■ Что сделать:
A. Синтезом чего является Я, согласно отрывку об отчаянии?
B. Продолжите отрывок об отчаянии, начав сразу после его последнего предложения.

■ Отрывок:
■ ■ ■ ■

1. Отчаяние бесконечного, или недостаток конечного (mangle Endelighed)
Все это относится к диалектике синтеза Я, где ни одна из составляющих не перестает быть собственной своей противоположностью. Невозможно дать прямого (недиалектического) определения ни одной из форм отчаяния; всегда нужно, чтобы форма эта отражала свою противоположность. Можно описать без всякой диалектики состояние отчаявшегося, находящегося в отчаянии, как это делают поэты, позволяя отчаянию говорить самому по себе. Однако отчаяние не определяется иначе, как через собственную противоположность; а для того чтобы такое определение имело ценность, искусство выражения должно все же иметь среди своих красок как бы диалектический отблеск противоположного. Стало быть, во всей человеческой жизни, которая верит, что она уже бесконечна или же желает быть таковой, каждое мгновение является отчаянием. Ибо Я — это синтез конечного, которое ограничивает, и бесконечного, которое делает безграничным. Отчаяние, которое теряется в бесконечном, все же воображаемо, ущербно; ибо при этом Я нездорово и неискренне в своем отчаянии, — ведь, только отчаявшись и став прозрачным для себя, это Я погружается в Бога.

■ ■ ■ ■

■ Записи набора данных:
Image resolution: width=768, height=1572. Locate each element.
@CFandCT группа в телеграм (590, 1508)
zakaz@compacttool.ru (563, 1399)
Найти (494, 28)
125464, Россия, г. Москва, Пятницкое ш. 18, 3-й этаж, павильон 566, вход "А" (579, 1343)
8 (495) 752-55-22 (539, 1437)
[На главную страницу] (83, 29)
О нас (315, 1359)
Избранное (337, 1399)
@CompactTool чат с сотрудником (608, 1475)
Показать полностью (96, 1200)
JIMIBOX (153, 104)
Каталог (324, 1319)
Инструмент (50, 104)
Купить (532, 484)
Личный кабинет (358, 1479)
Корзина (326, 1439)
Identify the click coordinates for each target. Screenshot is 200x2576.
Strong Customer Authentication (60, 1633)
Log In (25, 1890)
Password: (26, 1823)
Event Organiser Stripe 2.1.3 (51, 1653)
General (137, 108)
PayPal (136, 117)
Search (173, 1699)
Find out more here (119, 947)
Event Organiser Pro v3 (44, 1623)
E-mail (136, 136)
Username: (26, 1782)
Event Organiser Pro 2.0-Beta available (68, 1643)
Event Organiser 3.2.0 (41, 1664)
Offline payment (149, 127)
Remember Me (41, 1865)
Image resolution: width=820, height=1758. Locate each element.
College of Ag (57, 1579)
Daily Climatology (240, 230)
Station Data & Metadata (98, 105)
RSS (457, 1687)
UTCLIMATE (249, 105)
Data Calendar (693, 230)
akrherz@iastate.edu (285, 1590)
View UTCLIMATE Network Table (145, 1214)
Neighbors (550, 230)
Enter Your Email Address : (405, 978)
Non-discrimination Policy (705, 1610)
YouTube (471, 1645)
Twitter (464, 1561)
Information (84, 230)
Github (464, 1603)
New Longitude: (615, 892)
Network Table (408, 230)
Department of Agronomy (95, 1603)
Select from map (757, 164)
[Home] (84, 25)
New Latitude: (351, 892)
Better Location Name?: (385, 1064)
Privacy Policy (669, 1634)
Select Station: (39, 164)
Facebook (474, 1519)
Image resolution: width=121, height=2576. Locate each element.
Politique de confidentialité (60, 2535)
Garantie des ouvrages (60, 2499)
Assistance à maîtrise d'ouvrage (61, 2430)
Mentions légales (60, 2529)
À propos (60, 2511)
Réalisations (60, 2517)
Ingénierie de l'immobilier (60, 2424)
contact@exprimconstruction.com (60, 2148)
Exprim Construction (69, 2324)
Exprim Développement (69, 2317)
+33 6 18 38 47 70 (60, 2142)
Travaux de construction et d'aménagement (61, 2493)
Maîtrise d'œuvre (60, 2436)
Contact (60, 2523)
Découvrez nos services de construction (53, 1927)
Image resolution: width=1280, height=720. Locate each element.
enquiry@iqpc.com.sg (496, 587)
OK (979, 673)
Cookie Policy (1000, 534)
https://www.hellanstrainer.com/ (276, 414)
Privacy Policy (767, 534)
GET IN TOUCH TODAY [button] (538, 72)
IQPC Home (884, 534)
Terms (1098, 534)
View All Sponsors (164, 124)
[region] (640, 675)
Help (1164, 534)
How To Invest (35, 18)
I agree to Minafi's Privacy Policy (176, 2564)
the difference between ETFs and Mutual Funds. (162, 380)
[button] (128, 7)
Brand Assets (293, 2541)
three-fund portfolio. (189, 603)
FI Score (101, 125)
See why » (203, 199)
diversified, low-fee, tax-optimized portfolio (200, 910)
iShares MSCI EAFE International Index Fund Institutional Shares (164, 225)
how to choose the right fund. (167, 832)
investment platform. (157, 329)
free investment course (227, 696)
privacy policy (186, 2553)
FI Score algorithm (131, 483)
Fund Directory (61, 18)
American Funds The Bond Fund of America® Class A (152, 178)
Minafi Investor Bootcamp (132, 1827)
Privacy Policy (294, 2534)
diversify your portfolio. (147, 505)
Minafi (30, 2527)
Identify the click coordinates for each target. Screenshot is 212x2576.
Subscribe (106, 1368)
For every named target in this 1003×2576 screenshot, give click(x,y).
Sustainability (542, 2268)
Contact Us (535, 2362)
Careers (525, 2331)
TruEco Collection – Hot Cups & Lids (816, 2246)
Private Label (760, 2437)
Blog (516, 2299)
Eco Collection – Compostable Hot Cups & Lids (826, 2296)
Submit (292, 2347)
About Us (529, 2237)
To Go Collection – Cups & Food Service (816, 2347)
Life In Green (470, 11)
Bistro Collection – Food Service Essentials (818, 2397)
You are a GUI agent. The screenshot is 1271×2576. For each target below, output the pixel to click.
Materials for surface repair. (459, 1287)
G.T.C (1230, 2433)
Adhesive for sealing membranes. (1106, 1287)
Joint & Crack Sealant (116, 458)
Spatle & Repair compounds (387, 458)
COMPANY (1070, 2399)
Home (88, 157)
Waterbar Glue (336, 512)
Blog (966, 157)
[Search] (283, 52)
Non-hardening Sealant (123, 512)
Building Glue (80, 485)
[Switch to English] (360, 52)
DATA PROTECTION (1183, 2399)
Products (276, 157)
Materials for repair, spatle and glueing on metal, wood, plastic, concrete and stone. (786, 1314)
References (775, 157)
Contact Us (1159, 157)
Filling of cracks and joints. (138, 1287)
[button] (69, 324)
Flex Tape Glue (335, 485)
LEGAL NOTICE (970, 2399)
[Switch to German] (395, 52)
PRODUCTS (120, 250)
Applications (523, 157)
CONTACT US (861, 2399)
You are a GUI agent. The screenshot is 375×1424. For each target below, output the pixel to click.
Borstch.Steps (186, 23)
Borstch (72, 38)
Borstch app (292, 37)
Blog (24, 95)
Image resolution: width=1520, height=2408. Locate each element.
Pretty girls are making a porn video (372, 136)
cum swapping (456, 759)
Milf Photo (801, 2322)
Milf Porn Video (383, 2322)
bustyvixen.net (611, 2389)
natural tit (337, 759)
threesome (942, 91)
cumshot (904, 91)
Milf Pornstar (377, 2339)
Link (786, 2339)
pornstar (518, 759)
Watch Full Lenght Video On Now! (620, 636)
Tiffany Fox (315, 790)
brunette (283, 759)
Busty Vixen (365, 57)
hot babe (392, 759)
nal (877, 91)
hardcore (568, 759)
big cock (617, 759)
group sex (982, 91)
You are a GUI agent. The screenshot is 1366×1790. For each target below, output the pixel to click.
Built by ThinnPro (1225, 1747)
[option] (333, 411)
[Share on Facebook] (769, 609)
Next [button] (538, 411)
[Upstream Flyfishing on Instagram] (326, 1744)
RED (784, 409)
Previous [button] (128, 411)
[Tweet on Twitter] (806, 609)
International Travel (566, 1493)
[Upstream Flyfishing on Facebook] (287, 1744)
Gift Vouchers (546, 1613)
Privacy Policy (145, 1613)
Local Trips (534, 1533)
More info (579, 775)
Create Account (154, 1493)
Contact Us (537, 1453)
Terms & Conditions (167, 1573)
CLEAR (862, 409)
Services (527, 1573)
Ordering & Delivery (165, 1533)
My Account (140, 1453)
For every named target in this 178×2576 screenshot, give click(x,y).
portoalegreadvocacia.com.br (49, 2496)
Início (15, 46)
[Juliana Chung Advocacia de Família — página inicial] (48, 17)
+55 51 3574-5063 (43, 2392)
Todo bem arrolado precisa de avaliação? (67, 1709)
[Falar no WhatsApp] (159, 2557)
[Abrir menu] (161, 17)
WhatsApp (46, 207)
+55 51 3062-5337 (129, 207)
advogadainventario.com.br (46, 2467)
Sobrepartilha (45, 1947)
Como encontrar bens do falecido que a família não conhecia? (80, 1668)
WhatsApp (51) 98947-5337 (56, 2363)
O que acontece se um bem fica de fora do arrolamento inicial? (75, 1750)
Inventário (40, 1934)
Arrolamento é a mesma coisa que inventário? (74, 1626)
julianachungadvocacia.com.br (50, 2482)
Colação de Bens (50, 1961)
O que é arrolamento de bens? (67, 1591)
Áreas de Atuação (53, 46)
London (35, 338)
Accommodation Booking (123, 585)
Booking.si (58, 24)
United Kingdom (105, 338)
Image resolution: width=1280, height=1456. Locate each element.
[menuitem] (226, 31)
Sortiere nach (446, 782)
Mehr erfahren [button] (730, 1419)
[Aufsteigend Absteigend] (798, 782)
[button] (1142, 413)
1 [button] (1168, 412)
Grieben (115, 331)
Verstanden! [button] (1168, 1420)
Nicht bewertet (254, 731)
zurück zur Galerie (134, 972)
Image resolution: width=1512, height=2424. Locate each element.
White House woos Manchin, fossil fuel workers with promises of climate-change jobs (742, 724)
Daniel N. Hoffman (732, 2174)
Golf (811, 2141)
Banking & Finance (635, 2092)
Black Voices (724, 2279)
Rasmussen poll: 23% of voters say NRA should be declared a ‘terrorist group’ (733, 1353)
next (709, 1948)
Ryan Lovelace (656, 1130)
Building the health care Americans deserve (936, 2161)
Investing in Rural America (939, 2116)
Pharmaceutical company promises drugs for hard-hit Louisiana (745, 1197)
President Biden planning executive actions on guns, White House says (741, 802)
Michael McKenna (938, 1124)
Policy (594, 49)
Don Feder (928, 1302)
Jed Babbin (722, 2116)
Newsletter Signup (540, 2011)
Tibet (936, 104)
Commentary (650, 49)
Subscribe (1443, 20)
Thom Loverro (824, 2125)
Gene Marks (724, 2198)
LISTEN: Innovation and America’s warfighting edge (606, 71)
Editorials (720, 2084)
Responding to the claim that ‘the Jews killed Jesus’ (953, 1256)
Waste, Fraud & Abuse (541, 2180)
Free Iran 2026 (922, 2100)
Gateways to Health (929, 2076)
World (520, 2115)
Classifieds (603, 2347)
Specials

■ ■ ■ ■

■ Ответы по заданиям:
A. Я является синтезом конечного, которое ограничивает, и бесконечного, которое делает безграничным.

B.
Это правда, что воображаемое вначале держится за воображение, однако это последнее, в свою очередь, касается чувства, знания, воли, так что можно иметь воображаемое чувство, воображаемое знание и воображаемую волю. В общем и целом воображение — это агент бесконечности, это не просто свойство наряду с прочими...
Оно, так сказать, является их протейной, переменчивой стороной. Все, что имеется в человеке от чувства, знания и воли, в конечном счете зависит от того, насколько в нем имеется воображения, иначе говоря, от способа, каким отражаются все эти качества, проецирующие себя в воображение. Воображение — это рефлексия, которая создает бесконечное, так что старик Фихте был прав{6}, когда считал его источником всех прочих категорий, даже самого сознания. Поскольку оно есть Я, воображение также является рефлексией, оно воспроизводит Я и в этом воспроизведении создает возможное этого Я, его интенсивность есть возможное для интенсивности этого Я. Именно воображение вообще переносит человека в бесконечное, но делает это, лишь удаляя его от самого себя и препятствуя ему вернуться к самому себе.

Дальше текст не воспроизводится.